TASK INSTRUCTIONS: I'd like the line containing "The image size is (874, 651)." and each line that follows, through the last line of the material, set down exactly as they are, and no others.
═════ MATERIAL PROVIDED
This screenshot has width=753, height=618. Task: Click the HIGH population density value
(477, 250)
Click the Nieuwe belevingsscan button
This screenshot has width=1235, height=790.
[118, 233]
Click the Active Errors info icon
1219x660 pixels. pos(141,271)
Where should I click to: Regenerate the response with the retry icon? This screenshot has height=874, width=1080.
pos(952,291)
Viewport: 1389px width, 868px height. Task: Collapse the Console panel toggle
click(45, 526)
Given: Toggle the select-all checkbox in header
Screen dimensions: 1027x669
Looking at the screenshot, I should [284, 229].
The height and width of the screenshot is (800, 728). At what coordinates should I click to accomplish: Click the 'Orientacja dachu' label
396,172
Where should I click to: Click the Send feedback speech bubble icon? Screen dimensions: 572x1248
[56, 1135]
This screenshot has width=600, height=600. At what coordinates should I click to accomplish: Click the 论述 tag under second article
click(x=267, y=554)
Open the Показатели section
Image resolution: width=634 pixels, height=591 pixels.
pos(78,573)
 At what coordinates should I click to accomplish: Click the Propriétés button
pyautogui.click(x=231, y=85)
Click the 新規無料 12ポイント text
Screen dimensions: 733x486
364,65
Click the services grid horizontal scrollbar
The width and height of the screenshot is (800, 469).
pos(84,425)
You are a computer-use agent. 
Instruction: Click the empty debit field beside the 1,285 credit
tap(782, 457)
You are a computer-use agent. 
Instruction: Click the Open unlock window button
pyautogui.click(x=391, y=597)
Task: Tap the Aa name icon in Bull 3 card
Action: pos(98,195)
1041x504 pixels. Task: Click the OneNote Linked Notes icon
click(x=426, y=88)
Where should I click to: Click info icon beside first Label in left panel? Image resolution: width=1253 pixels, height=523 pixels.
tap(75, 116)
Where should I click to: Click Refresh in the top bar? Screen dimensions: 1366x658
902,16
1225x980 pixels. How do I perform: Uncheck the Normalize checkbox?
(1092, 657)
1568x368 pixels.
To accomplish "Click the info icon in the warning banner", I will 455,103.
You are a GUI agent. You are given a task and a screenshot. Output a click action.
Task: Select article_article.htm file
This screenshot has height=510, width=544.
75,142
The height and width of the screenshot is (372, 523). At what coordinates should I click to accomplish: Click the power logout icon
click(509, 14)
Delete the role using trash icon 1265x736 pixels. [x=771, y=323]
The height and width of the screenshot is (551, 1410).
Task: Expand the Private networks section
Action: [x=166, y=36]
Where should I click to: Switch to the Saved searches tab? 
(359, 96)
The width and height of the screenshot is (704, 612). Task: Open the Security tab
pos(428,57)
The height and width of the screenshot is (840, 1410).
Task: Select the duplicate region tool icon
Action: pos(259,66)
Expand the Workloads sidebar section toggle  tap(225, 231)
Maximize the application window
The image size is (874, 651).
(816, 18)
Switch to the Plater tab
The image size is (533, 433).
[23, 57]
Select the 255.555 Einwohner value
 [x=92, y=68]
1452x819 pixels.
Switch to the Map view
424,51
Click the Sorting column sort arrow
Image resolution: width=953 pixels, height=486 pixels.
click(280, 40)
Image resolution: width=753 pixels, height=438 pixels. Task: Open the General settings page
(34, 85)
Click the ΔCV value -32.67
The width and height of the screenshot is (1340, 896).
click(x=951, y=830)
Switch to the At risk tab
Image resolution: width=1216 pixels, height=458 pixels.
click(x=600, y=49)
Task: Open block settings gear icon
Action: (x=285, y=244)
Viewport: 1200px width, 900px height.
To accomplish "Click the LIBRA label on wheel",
══════════
RESPONSE TO THIS EXERCISE:
The image size is (874, 651).
(816, 18)
Switch to the Plater tab
The image size is (533, 433).
[23, 57]
Select the 255.555 Einwohner value
 [x=92, y=68]
1452x819 pixels.
Switch to the Map view
424,51
Click the Sorting column sort arrow
Image resolution: width=953 pixels, height=486 pixels.
click(280, 40)
Image resolution: width=753 pixels, height=438 pixels. Task: Open the General settings page
(34, 85)
Click the ΔCV value -32.67
The width and height of the screenshot is (1340, 896).
click(x=951, y=830)
Switch to the At risk tab
Image resolution: width=1216 pixels, height=458 pixels.
click(x=600, y=49)
Task: Open block settings gear icon
Action: (x=285, y=244)
Viewport: 1200px width, 900px height.
To accomplish "Click the LIBRA label on wheel",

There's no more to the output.